#### [Travail demandé]
A. Recopiez le passage sur l'histoire de Narva, en commençant par "Après une défaite" et en continuant jusqu'à "1500 à aujourd’hui.".
B. Dans le passage sur l'histoire de Narva, réécrivez sous forme de liste le paragraphe qui commence par « Après la première annexion de l'Estonie par l'URSS », en gardant ses faits principaux.

---- Extrait du document

Fig. 6 : Un monument de la guerre de Livonie, la croix de Kõrkküla (all. Kook), 1590. La face ouest est en allemand, l’orientale est en russe (glagolitique). Gravure du XIXe s. et photos de 1996. Assez dégradée en 2019.

Fig. 7 : L’Hôtel de Ville de Narva, un des deux seuls bâtiments de l’époque suédoise à avoir survécu. Photo de 1996.

La Grande Guerre du Nord

Après une défaite en 1700, Pierre le Grand finit par prendre Narva en août 1704 (fig. 8). Par une de ces ironies dont l’histoire est coutumière, Narva était aux mains des Russes alors que les Suédois résistaient encore à Ivangorod.

Fig 8. Alexandre Kotzebue : La prise de Narva (1880), Musée de l’Ermitage, Saint-Pétersbourg

Intégrée à l’empire russe, la conurbation sera rattachée au gouvernorat de Saint-Pétersbourg (fig. 9). Pendant la guerre civile, qui fut aussi celle de l’indépendance de l’Estonie, Narva, où beaucoup de Russes blancs s’étaient réfugiés, fut attaquée à plusieurs reprises par l’Armée rouge (fig. 10).

Fig. 9. Frontières des Pays Baltes de 1500 à aujourd’hui.

Fig. 10 : Narva pendant l’attaque de l’Armée rouge en 1919, carte postale de l’époque.

Première république d’Estonie

Après la première indépendance de l’Estonie et la signature du traité de Tartu entre celle-ci et la République Socialiste Fédérative Soviétique de Russie (RSFSR) le 2 février 1920 (fig. 11), la conurbation a été rattachée à la nouvelle République d’Estonie repoussant ses frontières à l’est d’Ivangorod (fig. 12).

Fig. 11 : Signature du traité de Tartu le 2 février 1920, carte postale d’époque.

Fig. 12 : La frontière de l’URSS à l’est d’Ivangorod, carte postale d’environ 1930.

Seconde Guerre mondiale

Après la première annexion de l’Estonie par l’URSS (6 août 1940), Ivangorod resta attaché à Narva (conquise par la Wehrmacht le 17 août 1941) et ne fut rattaché à la RSFSR (région de Léningrad) que le 24 novembre 1944. Narva, qui subit de féroces combats et fut détruite à plus de 95% pendant l’Opération « Narva » (24-30 juillet 1944), restera, quant à elle, dans la République socialiste soviétique (RSS) d’Estonie.

Fig. 13 : Soldats soviétiques devant Narva en flammes, 1944. Source : Riksarkivet, Oslo.

La RSS d’Estonie

La séparation administrative entre Narva et Ivangorod n’eut que peu d’effet sur la conurbation (tout comme la cession de la Crimée à la RSS d’Ukraine), le PCUS ayant le rôle dirigeant, tout était décidé à Moscou. La proximité d’importants gisements affleurants de schistes bitumineux – en fait des calcaires bitumineux ordoviciens (fig. 14) – à proximité de Narva poussa l’URSS à construire dans cette ville deux énormes centrales thermiques, Balti Elektrojaam et Eesti Elekrojaam. Toutes deux d’une capacité installée d’environ 3 000 MW (à l’indépendance de l’Estonie), soit l’équivalent de quelques 6 réacteurs nucléaires, elles avaient vocation à produire l’énergie destinée non seulement à l’Estonie, mais aussi à toute la région de Léningrad (fig. 15).

--------
---- Matériel fourni

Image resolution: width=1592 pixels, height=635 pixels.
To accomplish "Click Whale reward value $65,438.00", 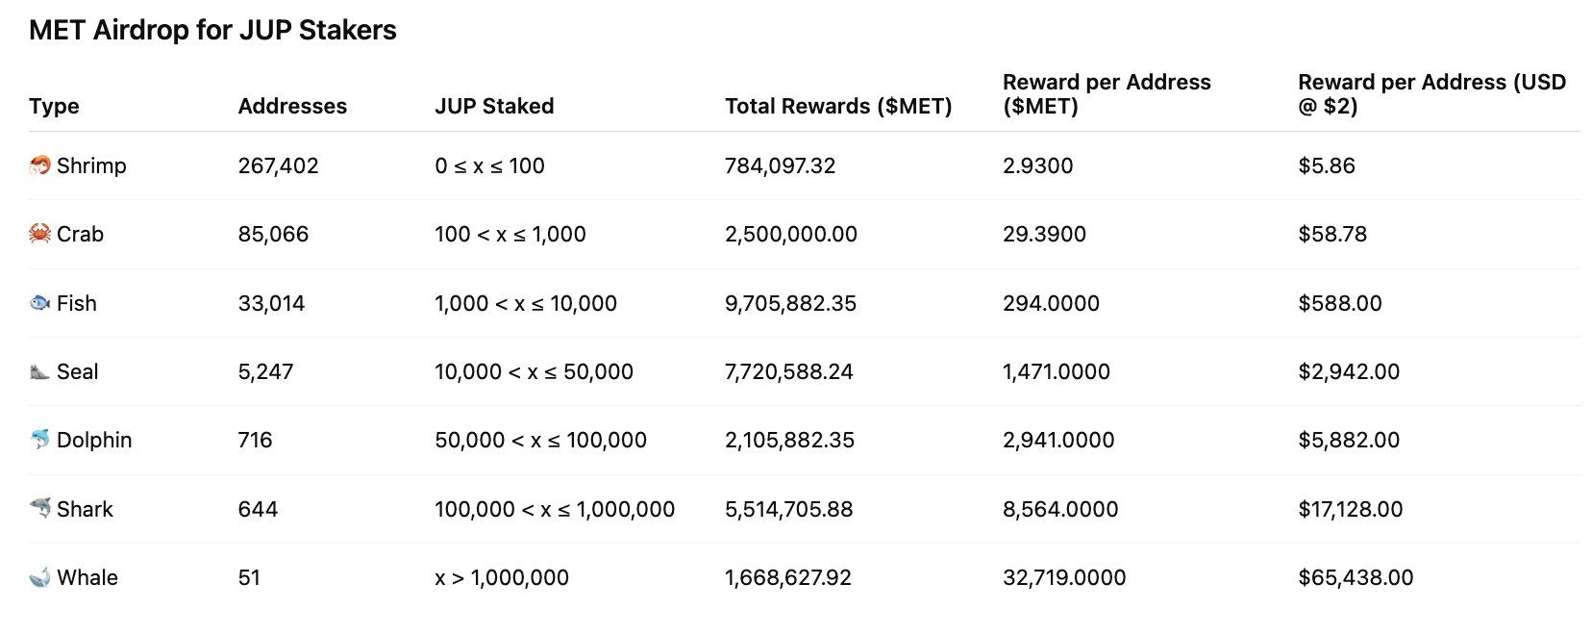I will (1356, 577).
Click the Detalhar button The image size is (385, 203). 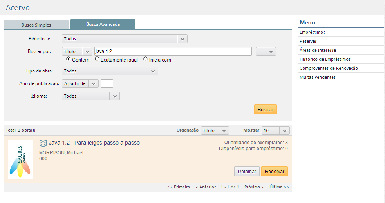247,171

--------

#### [Réponses]
A.
Après une défaite en 1700, Pierre le Grand finit par prendre Narva en août 1704 (fig. 8). Par une de ces ironies dont l’histoire est coutumière, Narva était aux mains des Russes alors que les Suédois résistaient encore à Ivangorod.

Fig 8. Alexandre Kotzebue : La prise de Narva (1880), Musée de l’Ermitage, Saint-Pétersbourg

Intégrée à l’empire russe, la conurbation sera rattachée au gouvernorat de Saint-Pétersbourg (fig. 9). Pendant la guerre civile, qui fut aussi celle de l’indépendance de l’Estonie, Narva, où beaucoup de Russes blancs s’étaient réfugiés, fut attaquée à plusieurs reprises par l’Armée rouge (fig. 10).

Fig. 9. Frontières des Pays Baltes de 1500 à aujourd’hui.

B.
- 6 août 1940 : première annexion de l'Estonie par l'URSS. Ivangorod reste rattaché à Narva.
- 17 août 1941 : la Wehrmacht conquiert Narva.
- 24-30 juillet 1944 : pendant l'Opération « Narva », la ville subit de féroces combats et est détruite à plus de 95 %.
- 24 novembre 1944 : Ivangorod est rattaché à la RSFSR (région de Léningrad).
- Narva reste dans la RSS d'Estonie.